#### Material for this exercise

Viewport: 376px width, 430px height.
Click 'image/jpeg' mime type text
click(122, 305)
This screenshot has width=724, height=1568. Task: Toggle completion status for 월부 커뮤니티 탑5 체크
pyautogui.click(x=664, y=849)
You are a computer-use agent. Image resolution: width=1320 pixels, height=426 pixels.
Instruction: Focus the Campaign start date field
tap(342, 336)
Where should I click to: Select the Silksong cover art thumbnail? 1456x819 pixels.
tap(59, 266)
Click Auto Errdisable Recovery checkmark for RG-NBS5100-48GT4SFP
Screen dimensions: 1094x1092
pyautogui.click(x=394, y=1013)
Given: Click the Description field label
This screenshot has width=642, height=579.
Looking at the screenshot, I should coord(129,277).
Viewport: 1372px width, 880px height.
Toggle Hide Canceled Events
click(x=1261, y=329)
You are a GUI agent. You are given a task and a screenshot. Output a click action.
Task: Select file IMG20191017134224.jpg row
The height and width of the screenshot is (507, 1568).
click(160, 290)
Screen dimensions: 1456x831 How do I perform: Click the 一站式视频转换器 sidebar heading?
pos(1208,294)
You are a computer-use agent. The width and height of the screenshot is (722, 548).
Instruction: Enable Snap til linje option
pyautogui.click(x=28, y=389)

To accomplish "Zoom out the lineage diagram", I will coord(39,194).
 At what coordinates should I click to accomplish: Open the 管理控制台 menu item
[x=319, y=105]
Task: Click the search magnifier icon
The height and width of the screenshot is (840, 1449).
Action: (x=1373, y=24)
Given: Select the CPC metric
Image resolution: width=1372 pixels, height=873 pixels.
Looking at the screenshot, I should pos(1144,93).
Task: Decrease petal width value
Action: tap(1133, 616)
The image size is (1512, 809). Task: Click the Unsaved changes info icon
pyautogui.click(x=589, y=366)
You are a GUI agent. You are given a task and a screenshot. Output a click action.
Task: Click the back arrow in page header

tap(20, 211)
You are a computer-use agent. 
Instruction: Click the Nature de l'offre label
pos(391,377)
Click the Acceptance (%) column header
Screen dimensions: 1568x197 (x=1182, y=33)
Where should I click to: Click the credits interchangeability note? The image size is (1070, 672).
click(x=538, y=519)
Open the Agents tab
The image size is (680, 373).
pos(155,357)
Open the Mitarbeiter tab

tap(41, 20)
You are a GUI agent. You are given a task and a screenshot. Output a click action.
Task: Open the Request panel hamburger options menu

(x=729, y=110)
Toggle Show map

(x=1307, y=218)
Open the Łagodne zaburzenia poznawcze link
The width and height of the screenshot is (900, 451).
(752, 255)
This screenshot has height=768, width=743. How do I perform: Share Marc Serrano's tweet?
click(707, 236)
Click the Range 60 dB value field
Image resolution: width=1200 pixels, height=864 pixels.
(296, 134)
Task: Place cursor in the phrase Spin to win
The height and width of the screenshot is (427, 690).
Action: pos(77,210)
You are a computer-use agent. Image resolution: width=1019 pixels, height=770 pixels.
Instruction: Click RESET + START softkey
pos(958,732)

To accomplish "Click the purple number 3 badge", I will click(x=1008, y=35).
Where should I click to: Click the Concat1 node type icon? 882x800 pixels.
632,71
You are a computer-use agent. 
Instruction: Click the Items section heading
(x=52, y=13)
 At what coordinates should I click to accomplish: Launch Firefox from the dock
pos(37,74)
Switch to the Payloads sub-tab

########

▶ Given instruction:
Update the records so that every "Instruction" becomes "Command", and keep everything else the same.

▶ Result of this exercise:
Viewport: 376px width, 430px height.
Click 'image/jpeg' mime type text
click(122, 305)
This screenshot has width=724, height=1568. Task: Toggle completion status for 월부 커뮤니티 탑5 체크
pyautogui.click(x=664, y=849)
You are a computer-use agent. Image resolution: width=1320 pixels, height=426 pixels.
Command: Focus the Campaign start date field
tap(342, 336)
Where should I click to: Select the Silksong cover art thumbnail? 1456x819 pixels.
tap(59, 266)
Click Auto Errdisable Recovery checkmark for RG-NBS5100-48GT4SFP
Screen dimensions: 1094x1092
pyautogui.click(x=394, y=1013)
Given: Click the Description field label
This screenshot has width=642, height=579.
Looking at the screenshot, I should coord(129,277).
Viewport: 1372px width, 880px height.
Toggle Hide Canceled Events
click(x=1261, y=329)
You are a GUI agent. You are given a task and a screenshot. Output a click action.
Task: Select file IMG20191017134224.jpg row
The height and width of the screenshot is (507, 1568).
click(160, 290)
Screen dimensions: 1456x831 How do I perform: Click the 一站式视频转换器 sidebar heading?
pos(1208,294)
You are a computer-use agent. The width and height of the screenshot is (722, 548).
Command: Enable Snap til linje option
pyautogui.click(x=28, y=389)

To accomplish "Zoom out the lineage diagram", I will coord(39,194).
 At what coordinates should I click to accomplish: Open the 管理控制台 menu item
[x=319, y=105]
Task: Click the search magnifier icon
The height and width of the screenshot is (840, 1449).
Action: (x=1373, y=24)
Given: Select the CPC metric
Image resolution: width=1372 pixels, height=873 pixels.
Looking at the screenshot, I should pos(1144,93).
Task: Decrease petal width value
Action: tap(1133, 616)
The image size is (1512, 809). Task: Click the Unsaved changes info icon
pyautogui.click(x=589, y=366)
You are a GUI agent. You are given a task and a screenshot. Output a click action.
Task: Click the back arrow in page header

tap(20, 211)
You are a computer-use agent. 
Command: Click the Nature de l'offre label
pos(391,377)
Click the Acceptance (%) column header
Screen dimensions: 1568x197 (x=1182, y=33)
Where should I click to: Click the credits interchangeability note? The image size is (1070, 672).
click(x=538, y=519)
Open the Agents tab
The image size is (680, 373).
pos(155,357)
Open the Mitarbeiter tab

tap(41, 20)
You are a GUI agent. You are given a task and a screenshot. Output a click action.
Task: Open the Request panel hamburger options menu

(x=729, y=110)
Toggle Show map

(x=1307, y=218)
Open the Łagodne zaburzenia poznawcze link
The width and height of the screenshot is (900, 451).
(752, 255)
This screenshot has height=768, width=743. How do I perform: Share Marc Serrano's tweet?
click(707, 236)
Click the Range 60 dB value field
Image resolution: width=1200 pixels, height=864 pixels.
(296, 134)
Task: Place cursor in the phrase Spin to win
The height and width of the screenshot is (427, 690).
Action: pos(77,210)
You are a computer-use agent. Image resolution: width=1019 pixels, height=770 pixels.
Command: Click RESET + START softkey
pos(958,732)

To accomplish "Click the purple number 3 badge", I will click(x=1008, y=35).
Where should I click to: Click the Concat1 node type icon? 882x800 pixels.
632,71
You are a computer-use agent. 
Command: Click the Items section heading
(x=52, y=13)
 At what coordinates should I click to accomplish: Launch Firefox from the dock
pos(37,74)
Switch to the Payloads sub-tab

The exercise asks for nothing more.